The staggering number of out-of-school children had forced the Goodluck Jonathan Federal government to establish about 200 Almajiri schools across the north. Earlier this year, the federal government of Muhammadu Buhari, said it planned to eventually ban the schools, but would not do so immediately.
Go Home! You have desecrated the Holy Book!
Governor Bello Matawalle of Zamfara has sent all staff of Shattima Model Primary School, Gusau, on an indefinite suspension following the alleged desecration of the Holy Qur’an in the school.
The News Agency of Nigeria reported that pages of the Holy Qur’an were discovered in the sewage of the school. The governor directed the deployment of three additional security guards to all public primary schools in the state capital.
2 + 2 will always equal Agbalumo when you’re the President of Nigeria
It is the United Nations General Assembly and the President of Nigeria is called to the stage. Nigeria is no longer the giant of Africa or a power adjacent country. A few people scramble out of the room, so, the room is looking a little empty.
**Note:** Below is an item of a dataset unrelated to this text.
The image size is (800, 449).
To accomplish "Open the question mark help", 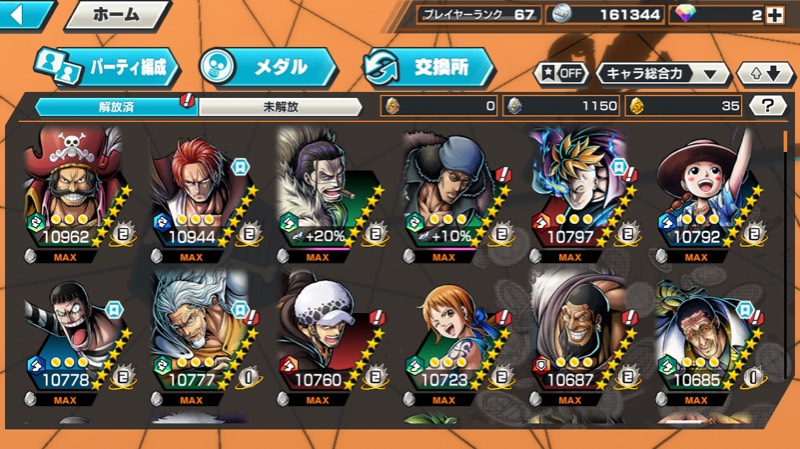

But, this is not a Nigerian church where the cameramen pick sleepers or empty chairs during the service. No, this is the UN. We are told the room is filled. So, it is filled.
President Buhari steps onto the podium to answer a question and address the assembly. He is asked - what are your plans for the growing youth population? [I’m paraphrasing dears]
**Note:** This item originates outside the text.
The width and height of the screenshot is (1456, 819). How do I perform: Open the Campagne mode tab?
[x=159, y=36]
Then, my President speaks.
MY PRESIDENT GIVES A SPEECH ABOUT CLIMATE CHANGE.
And everybody in the administration tweets and eventually deletes the video. But, it’s there, on the internet. Somewhere, everywhere.
Except, this is not the first time a gaffe like this is happening. At this point, Nigeria is on autopilot. The autopilot is also drunk or like my car, faulty at this moment.
If you’re a non-profit in the Nigerian North East, you’re aiding terrorism
The Nigerian Army on Wednesday morning sealed off the Maiduguri office of the Mercy Corps an NGO working out of the war-torn Nigerian North East. This came just barely a week after the army blacklisted Action Against Hunger.
Last December it temporarily banned UNICEF operations, claiming the agency spied for Boko Haram terrorists. With the Nigerian government lagging in catering to displaced citizens, the gap has increasingly been filled by various NGOs working across health, sanitation, food aid as well as skills training and support. The statement by the Nigeria Army said that UNICEF was “training selected persons” to sabotage counter-terrorism and counter-insurgency efforts.
Historically, Nigeria has been known to use food as a weapon of warfare. But some of the humanitarian groups’ practices, including providing food aid to camps of displaced people, allegedly without discrimination, somewhat contradict the army’s tactics.
There’s also the theory that the activities of the NGOs in the region reveal not only highlight the scale of impact of the insurgency but also the humanitarian shortcomings of the government. Nigeria’s government accused the United Nations and its agencies of exaggerating the scale of an imminent famine in the northeast in 2016 despite corroborative evidence from groups active in the region.
More than 27,000 people have been killed in the Boko Haram insurgency in Nigeria since 2009 and 1.8 million are still homeless.